Planejamento e Manejo Eficiente
Desde o final de 2025, a pecuária brasileira enfrenta um cenário que exige do produtor uma abordagem mais estratégica e antecipada. De acordo com a MFG Agropecuária, as decisões tomadas no início do ciclo produtivo são cruciais para garantir tanto a rentabilidade quanto a eficiência ao longo do ano.
Vanderlei Finger, gerente corporativo de Originação da MFG, observa que a gestão do pasto se tornou o principal fator financeiro na atividade pecuária. “Neste ano, o lucro não será decidido no ‘grito’, mas sim na forma como o manejo é conduzido. Aqueles que esperarem apenas por uma alta nos preços podem perder a chance de produzir arrobas a um custo extremamente baixo dentro de suas próprias fazendas”, afirma Finger.
Gestão do Estoque Vivo e Eficiência Biológica
Para alcançar resultados satisfatórios, o segredo, segundo Finger, está na gestão do estoque vivo — ou seja, a troca de lotes que já cumpriram seu ciclo por animais com melhor desempenho. Essa estratégia prioriza a eficiência biológica, alocando as pastagens para bovinos que apresentam melhor conversão alimentar durante o período das chuvas. O confinamento, por sua vez, é empregado para acelerar o acabamento de carcaça dos animais que já estão prontos para o abate.
Finger compara o momento adequado para o abate dos bois à “colheita da fruta madura”: se os animais forem mantidos por muito tempo, seu valor diminui. “Os bois que estão prontos devem ir para o frigorífico, enquanto aqueles que ainda não atingiram o peso ideal, mas que já apresentam uma eficiência reduzia no pasto, devem ser enviados para terminação intensiva”, explica.
Estratégia de ‘Poupança de Massa’
A MFG Agropecuária não apenas busca lucro imediato, mas também proteção contra a sazonalidade. Ao aliviar a carga animal e usar o confinamento para engorda, o produtor melhora o desempenho da reposição e reduz o custo médio por arroba. Finger enfatiza que um manejo adequado do pasto neste momento pode resultar em uma reserva forrageira valiosa para os meses de seca. “Ajustar a pressão de pastejo agora é fundamental para vedar as pastagens e formar uma ‘poupança de massa’, garantindo alimento durante o inverno e evitando vendas forçadas em períodos de escassez”, destaca.
Resiliência no Campo e Controle Financeiro
O modelo proposto pela MFG serve ainda como uma ferramenta de gestão de inventário.
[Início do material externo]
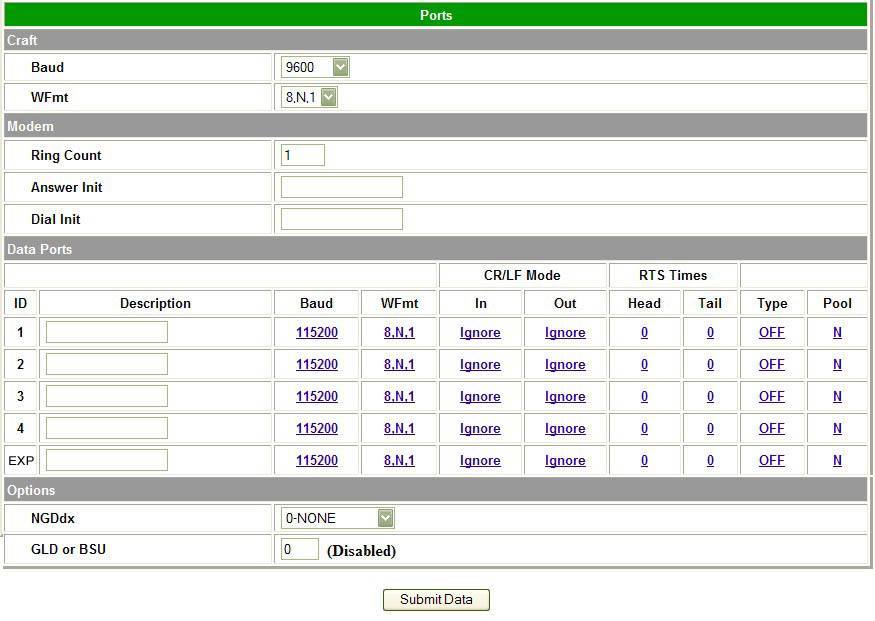Click the 115200 baud link for EXP port

coord(316,460)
O pecuarista deve colher os bois prontos, usar o confinamento para dar acabamento ao gado em fase intermediária e focar o pasto na recria, que é a categoria que proporciona maior ganho de peso a um custo mais baixo. “Em 2026, os produtores que souberem ler o tempo do pasto e o estado do animal estarão em vantagem”, afirma Finger.
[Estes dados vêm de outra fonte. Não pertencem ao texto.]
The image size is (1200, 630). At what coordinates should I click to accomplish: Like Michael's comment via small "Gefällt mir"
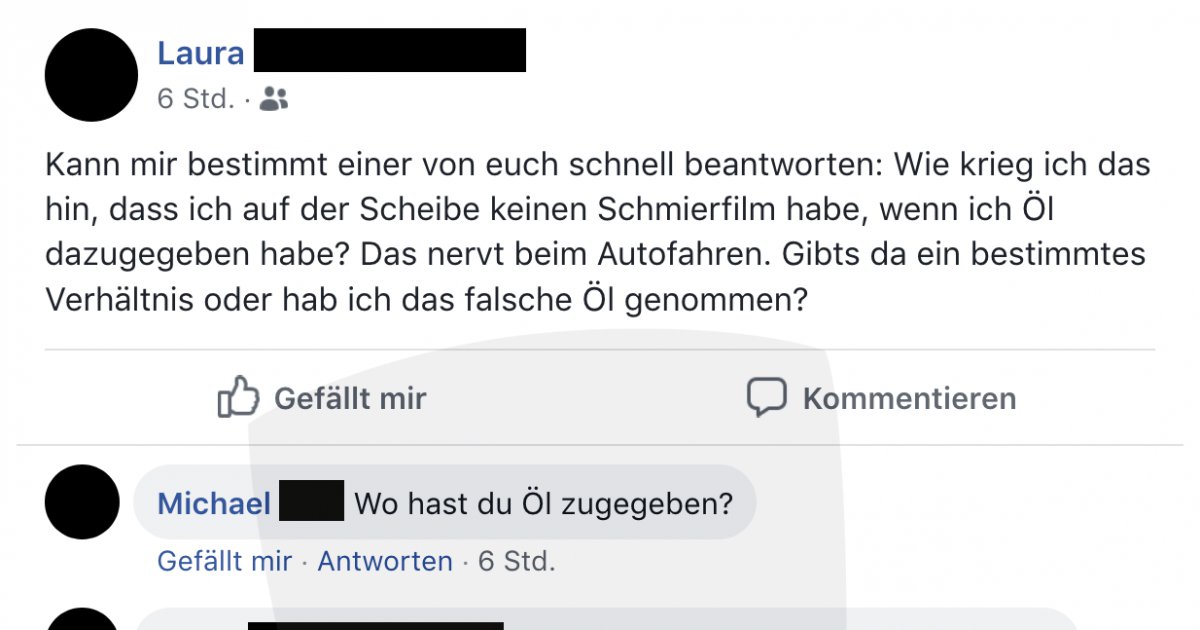(x=225, y=561)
Direcionar o pasto para os bezerras e utilizar o confinamento para o gado que já está em fase de acabamento e intermediário é a combinação que promete proporcionar a arroba mais barata do ano. Assim, as pastagens poderão ser mais vigorosas, e as fazendas estarão mais preparadas para enfrentar as variações do mercado e as intempéries climáticas.